## Exercise
All of the data below is to be printed again exactly.

┌──

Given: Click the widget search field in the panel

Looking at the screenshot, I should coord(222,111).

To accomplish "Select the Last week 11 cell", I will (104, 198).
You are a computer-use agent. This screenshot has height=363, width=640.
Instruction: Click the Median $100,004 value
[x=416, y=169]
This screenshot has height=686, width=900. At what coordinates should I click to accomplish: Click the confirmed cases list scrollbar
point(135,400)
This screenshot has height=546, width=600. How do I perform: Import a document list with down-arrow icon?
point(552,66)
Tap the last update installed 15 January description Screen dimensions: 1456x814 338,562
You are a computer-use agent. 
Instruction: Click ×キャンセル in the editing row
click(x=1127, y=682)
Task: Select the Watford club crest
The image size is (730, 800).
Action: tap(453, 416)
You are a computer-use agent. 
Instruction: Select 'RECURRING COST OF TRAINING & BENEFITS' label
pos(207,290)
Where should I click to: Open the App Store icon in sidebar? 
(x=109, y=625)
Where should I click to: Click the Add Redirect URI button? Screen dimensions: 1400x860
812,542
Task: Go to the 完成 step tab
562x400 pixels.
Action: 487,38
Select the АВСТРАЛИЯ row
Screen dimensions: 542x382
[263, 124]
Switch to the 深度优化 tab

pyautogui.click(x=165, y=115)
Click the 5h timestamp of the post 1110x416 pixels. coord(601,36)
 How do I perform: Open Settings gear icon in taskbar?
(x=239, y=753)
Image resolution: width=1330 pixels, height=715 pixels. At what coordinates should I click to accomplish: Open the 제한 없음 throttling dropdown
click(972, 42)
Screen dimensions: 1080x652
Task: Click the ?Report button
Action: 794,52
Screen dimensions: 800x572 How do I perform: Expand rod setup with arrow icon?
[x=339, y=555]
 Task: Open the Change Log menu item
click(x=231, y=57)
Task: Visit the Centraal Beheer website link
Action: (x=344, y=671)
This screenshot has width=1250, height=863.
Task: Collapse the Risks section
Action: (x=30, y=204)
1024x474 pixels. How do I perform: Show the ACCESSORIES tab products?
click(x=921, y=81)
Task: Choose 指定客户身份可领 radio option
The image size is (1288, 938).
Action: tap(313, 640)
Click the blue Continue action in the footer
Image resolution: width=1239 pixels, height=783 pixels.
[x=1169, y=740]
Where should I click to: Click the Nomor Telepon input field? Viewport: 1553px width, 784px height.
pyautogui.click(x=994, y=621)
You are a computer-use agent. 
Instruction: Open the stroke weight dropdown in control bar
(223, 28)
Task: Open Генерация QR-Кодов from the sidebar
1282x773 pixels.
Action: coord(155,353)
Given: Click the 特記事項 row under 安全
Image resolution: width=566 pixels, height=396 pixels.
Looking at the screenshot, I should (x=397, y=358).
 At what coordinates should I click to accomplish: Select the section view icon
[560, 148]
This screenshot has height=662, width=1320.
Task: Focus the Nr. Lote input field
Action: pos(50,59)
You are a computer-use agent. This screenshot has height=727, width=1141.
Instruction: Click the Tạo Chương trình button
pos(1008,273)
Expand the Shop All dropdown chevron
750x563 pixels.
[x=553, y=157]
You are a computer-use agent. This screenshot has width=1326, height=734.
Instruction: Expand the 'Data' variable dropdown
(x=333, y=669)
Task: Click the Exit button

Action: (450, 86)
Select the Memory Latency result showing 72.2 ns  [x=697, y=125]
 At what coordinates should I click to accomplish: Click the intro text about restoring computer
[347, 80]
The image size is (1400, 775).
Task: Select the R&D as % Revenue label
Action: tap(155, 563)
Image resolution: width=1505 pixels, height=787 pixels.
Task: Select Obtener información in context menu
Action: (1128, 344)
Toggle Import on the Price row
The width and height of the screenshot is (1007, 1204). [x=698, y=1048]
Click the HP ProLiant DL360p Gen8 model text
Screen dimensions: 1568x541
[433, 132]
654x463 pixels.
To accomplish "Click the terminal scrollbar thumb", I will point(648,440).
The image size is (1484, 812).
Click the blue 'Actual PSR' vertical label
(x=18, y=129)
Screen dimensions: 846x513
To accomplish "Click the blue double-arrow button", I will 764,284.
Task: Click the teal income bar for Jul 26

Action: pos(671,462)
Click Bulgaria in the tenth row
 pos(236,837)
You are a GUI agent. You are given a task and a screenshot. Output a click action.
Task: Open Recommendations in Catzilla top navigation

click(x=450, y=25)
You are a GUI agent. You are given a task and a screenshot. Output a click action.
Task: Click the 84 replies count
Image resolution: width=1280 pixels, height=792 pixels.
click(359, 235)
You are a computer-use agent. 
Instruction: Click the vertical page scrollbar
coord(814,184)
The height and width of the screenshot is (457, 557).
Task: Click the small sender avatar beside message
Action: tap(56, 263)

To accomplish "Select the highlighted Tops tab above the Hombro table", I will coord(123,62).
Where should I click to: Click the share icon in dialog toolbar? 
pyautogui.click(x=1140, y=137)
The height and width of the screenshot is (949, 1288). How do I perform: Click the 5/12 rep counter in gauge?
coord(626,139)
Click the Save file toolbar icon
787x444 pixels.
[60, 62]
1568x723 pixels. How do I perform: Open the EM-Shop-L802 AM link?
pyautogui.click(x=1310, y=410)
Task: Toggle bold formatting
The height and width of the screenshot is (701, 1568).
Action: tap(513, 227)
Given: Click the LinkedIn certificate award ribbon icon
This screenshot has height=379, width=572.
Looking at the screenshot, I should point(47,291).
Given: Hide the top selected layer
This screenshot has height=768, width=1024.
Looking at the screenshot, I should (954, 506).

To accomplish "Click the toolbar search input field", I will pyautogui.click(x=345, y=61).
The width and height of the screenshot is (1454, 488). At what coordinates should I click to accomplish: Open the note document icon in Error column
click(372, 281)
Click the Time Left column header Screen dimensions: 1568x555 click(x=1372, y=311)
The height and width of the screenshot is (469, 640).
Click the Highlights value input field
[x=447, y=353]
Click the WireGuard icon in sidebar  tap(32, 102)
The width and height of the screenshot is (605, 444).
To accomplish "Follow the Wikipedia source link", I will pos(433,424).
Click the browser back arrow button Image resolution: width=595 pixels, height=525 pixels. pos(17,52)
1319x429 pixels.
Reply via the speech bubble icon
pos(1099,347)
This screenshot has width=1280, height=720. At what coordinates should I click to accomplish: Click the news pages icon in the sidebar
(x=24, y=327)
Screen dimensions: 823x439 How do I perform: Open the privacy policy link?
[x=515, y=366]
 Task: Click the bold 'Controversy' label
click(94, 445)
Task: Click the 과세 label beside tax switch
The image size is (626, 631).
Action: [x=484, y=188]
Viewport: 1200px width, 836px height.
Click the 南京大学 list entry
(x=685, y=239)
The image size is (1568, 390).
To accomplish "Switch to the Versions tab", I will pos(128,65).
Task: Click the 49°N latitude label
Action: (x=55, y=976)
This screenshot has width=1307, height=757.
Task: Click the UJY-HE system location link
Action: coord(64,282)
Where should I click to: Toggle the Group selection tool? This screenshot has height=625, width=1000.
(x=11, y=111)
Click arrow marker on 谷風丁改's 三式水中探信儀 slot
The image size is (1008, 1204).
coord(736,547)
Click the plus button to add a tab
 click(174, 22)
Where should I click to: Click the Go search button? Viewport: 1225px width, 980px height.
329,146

└──

## Answer to this exercise
Given: Click the widget search field in the panel

Looking at the screenshot, I should coord(222,111).

To accomplish "Select the Last week 11 cell", I will (104, 198).
You are a computer-use agent. This screenshot has height=363, width=640.
Instruction: Click the Median $100,004 value
[x=416, y=169]
This screenshot has height=686, width=900. At what coordinates should I click to accomplish: Click the confirmed cases list scrollbar
point(135,400)
This screenshot has height=546, width=600. How do I perform: Import a document list with down-arrow icon?
point(552,66)
Tap the last update installed 15 January description Screen dimensions: 1456x814 338,562
You are a computer-use agent. 
Instruction: Click ×キャンセル in the editing row
click(x=1127, y=682)
Task: Select the Watford club crest
The image size is (730, 800).
Action: tap(453, 416)
You are a computer-use agent. 
Instruction: Select 'RECURRING COST OF TRAINING & BENEFITS' label
pos(207,290)
Where should I click to: Open the App Store icon in sidebar? 
(x=109, y=625)
Where should I click to: Click the Add Redirect URI button? Screen dimensions: 1400x860
812,542
Task: Go to the 完成 step tab
562x400 pixels.
Action: 487,38
Select the АВСТРАЛИЯ row
Screen dimensions: 542x382
[263, 124]
Switch to the 深度优化 tab

pyautogui.click(x=165, y=115)
Click the 5h timestamp of the post 1110x416 pixels. coord(601,36)
 How do I perform: Open Settings gear icon in taskbar?
(x=239, y=753)
Image resolution: width=1330 pixels, height=715 pixels. At what coordinates should I click to accomplish: Open the 제한 없음 throttling dropdown
click(972, 42)
Screen dimensions: 1080x652
Task: Click the ?Report button
Action: 794,52
Screen dimensions: 800x572 How do I perform: Expand rod setup with arrow icon?
[x=339, y=555]
 Task: Open the Change Log menu item
click(x=231, y=57)
Task: Visit the Centraal Beheer website link
Action: (x=344, y=671)
This screenshot has width=1250, height=863.
Task: Collapse the Risks section
Action: (x=30, y=204)
1024x474 pixels. How do I perform: Show the ACCESSORIES tab products?
click(x=921, y=81)
Task: Choose 指定客户身份可领 radio option
The image size is (1288, 938).
Action: tap(313, 640)
Click the blue Continue action in the footer
Image resolution: width=1239 pixels, height=783 pixels.
[x=1169, y=740]
Where should I click to: Click the Nomor Telepon input field? Viewport: 1553px width, 784px height.
pyautogui.click(x=994, y=621)
You are a computer-use agent. 
Instruction: Open the stroke weight dropdown in control bar
(223, 28)
Task: Open Генерация QR-Кодов from the sidebar
1282x773 pixels.
Action: coord(155,353)
Given: Click the 特記事項 row under 安全
Image resolution: width=566 pixels, height=396 pixels.
Looking at the screenshot, I should (x=397, y=358).
 At what coordinates should I click to accomplish: Select the section view icon
[560, 148]
This screenshot has height=662, width=1320.
Task: Focus the Nr. Lote input field
Action: pos(50,59)
You are a computer-use agent. This screenshot has height=727, width=1141.
Instruction: Click the Tạo Chương trình button
pos(1008,273)
Expand the Shop All dropdown chevron
750x563 pixels.
[x=553, y=157]
You are a computer-use agent. This screenshot has width=1326, height=734.
Instruction: Expand the 'Data' variable dropdown
(x=333, y=669)
Task: Click the Exit button

Action: (450, 86)
Select the Memory Latency result showing 72.2 ns  [x=697, y=125]
 At what coordinates should I click to accomplish: Click the intro text about restoring computer
[347, 80]
The image size is (1400, 775).
Task: Select the R&D as % Revenue label
Action: tap(155, 563)
Image resolution: width=1505 pixels, height=787 pixels.
Task: Select Obtener información in context menu
Action: (1128, 344)
Toggle Import on the Price row
The width and height of the screenshot is (1007, 1204). [x=698, y=1048]
Click the HP ProLiant DL360p Gen8 model text
Screen dimensions: 1568x541
[433, 132]
654x463 pixels.
To accomplish "Click the terminal scrollbar thumb", I will point(648,440).
The image size is (1484, 812).
Click the blue 'Actual PSR' vertical label
(x=18, y=129)
Screen dimensions: 846x513
To accomplish "Click the blue double-arrow button", I will 764,284.
Task: Click the teal income bar for Jul 26

Action: pos(671,462)
Click Bulgaria in the tenth row
 pos(236,837)
You are a GUI agent. You are given a task and a screenshot. Output a click action.
Task: Open Recommendations in Catzilla top navigation

click(x=450, y=25)
You are a GUI agent. You are given a task and a screenshot. Output a click action.
Task: Click the 84 replies count
Image resolution: width=1280 pixels, height=792 pixels.
click(359, 235)
You are a computer-use agent. 
Instruction: Click the vertical page scrollbar
coord(814,184)
The height and width of the screenshot is (457, 557).
Task: Click the small sender avatar beside message
Action: tap(56, 263)

To accomplish "Select the highlighted Tops tab above the Hombro table", I will coord(123,62).
Where should I click to: Click the share icon in dialog toolbar? 
pyautogui.click(x=1140, y=137)
The height and width of the screenshot is (949, 1288). How do I perform: Click the 5/12 rep counter in gauge?
coord(626,139)
Click the Save file toolbar icon
787x444 pixels.
[60, 62]
1568x723 pixels. How do I perform: Open the EM-Shop-L802 AM link?
pyautogui.click(x=1310, y=410)
Task: Toggle bold formatting
The height and width of the screenshot is (701, 1568).
Action: tap(513, 227)
Given: Click the LinkedIn certificate award ribbon icon
This screenshot has height=379, width=572.
Looking at the screenshot, I should point(47,291).
Given: Hide the top selected layer
This screenshot has height=768, width=1024.
Looking at the screenshot, I should (954, 506).

To accomplish "Click the toolbar search input field", I will pyautogui.click(x=345, y=61).
The width and height of the screenshot is (1454, 488). At what coordinates should I click to accomplish: Open the note document icon in Error column
click(372, 281)
Click the Time Left column header Screen dimensions: 1568x555 click(x=1372, y=311)
The height and width of the screenshot is (469, 640).
Click the Highlights value input field
[x=447, y=353]
Click the WireGuard icon in sidebar  tap(32, 102)
The width and height of the screenshot is (605, 444).
To accomplish "Follow the Wikipedia source link", I will pos(433,424).
Click the browser back arrow button Image resolution: width=595 pixels, height=525 pixels. pos(17,52)
1319x429 pixels.
Reply via the speech bubble icon
pos(1099,347)
This screenshot has width=1280, height=720. At what coordinates should I click to accomplish: Click the news pages icon in the sidebar
(x=24, y=327)
Screen dimensions: 823x439 How do I perform: Open the privacy policy link?
[x=515, y=366]
 Task: Click the bold 'Controversy' label
click(94, 445)
Task: Click the 과세 label beside tax switch
The image size is (626, 631).
Action: [x=484, y=188]
Viewport: 1200px width, 836px height.
Click the 南京大学 list entry
(x=685, y=239)
The image size is (1568, 390).
To accomplish "Switch to the Versions tab", I will pos(128,65).
Task: Click the 49°N latitude label
Action: (x=55, y=976)
This screenshot has width=1307, height=757.
Task: Click the UJY-HE system location link
Action: coord(64,282)
Where should I click to: Toggle the Group selection tool? This screenshot has height=625, width=1000.
(x=11, y=111)
Click arrow marker on 谷風丁改's 三式水中探信儀 slot
The image size is (1008, 1204).
coord(736,547)
Click the plus button to add a tab
 click(174, 22)
Where should I click to: Click the Go search button? Viewport: 1225px width, 980px height.
329,146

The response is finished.